Recently completed projects funded by the U.S. Department of Education are CultureTalk Islamic Worlds and CultureTalk: Exploring Critical Languages and Culture.  CultureTalk Islamic Worlds features video interviews with citizens of predominantly Muslim countries and countries with large Muslim populations. Topics include family, food, education, religious and cultural customs, work, art, sport, travel, and more. Countries and regions include West, North, and East Africa, the Middle-East, Eastern Europe, the former Soviet republics of Central Asia and South and Southeast Asia. CultureTalk: Exploring Critical Languages adds materials from both Muslim and non-Muslim countries in these same regions.

The Center's Director is Janna White, M.P.A. candidate, Syracuse University, B.A. Smith College. The Center's staff members include Agnes Kimokoti, Ph.D. Kenyatta University (Five College Swahili Mentor), Anca Luca Holden, Ph.D. University of Georgia (Language Pedagogy Specialist), Hayley Culver, B.A. Mount Holyoke College (Curriculum and Outreach Assistant), Theo Hull, B.A. Smith College (Program Assistant), and Karla Carruth, B.A. University of Texas at Austin (Post-Baccalaureate Teaching Assistant for Hindi). 

The Center also hosts a variety of visiting scholars each year who serve as mentors for other languages. In addition, over sixty local international students work for the Center every year as native speaking conversation partners and as assistants for the Center's materials and curricular development projects. The Center contracts a large number of professional language experts from around the country who help with its development projects and serve as external evaluators for the language programs.

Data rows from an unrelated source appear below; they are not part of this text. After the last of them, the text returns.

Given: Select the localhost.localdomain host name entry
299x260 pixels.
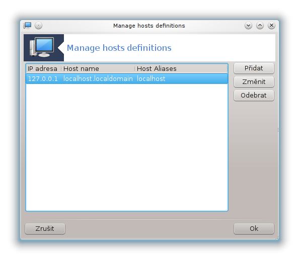Looking at the screenshot, I should tap(98, 79).
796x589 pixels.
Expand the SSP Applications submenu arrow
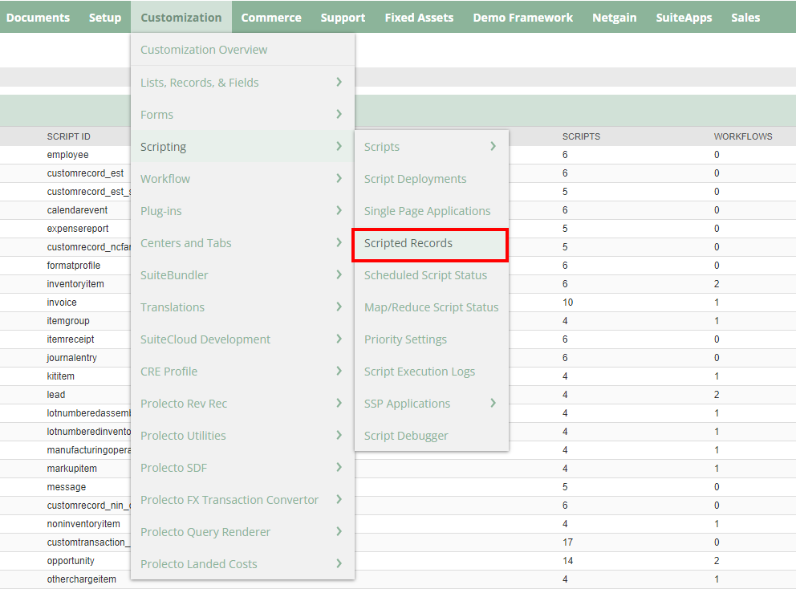[493, 403]
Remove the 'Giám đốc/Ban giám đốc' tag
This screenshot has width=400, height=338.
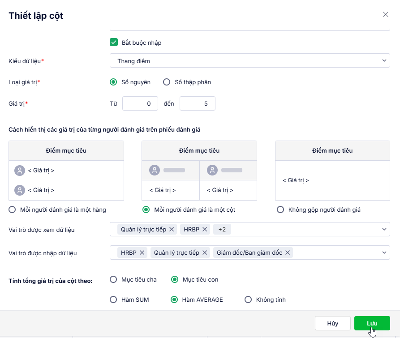click(288, 252)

The Five College Center for World Languages was founded as the Five College Foreign Language Resource Center in 1987 with the help of the Andrew W. Mellon Foundation. It originally served as the research and development center for Five College foreign language and literature faculty members. As technology support for faculty members on the individual campuses expanded, the Center turned its attention to creating the Supervised Independent Language Program (FCSILP) in order to offer the least commonly taught languages to interested students. A paucity of available materials in the least commonly taught languages led the Center to begin its own curricular and materials development projects. Efforts to expand LCTL language offerings across the Five Colleges and to include reading and writing skills led to the formation of the Mentored Language Program in 2004-2005.

In Fall 2013, the Center moved to new quarters at Amherst College, in downtown Amherst. The new facility contains program offices and instructional rooms for small group conversation sessions and individual tutorials.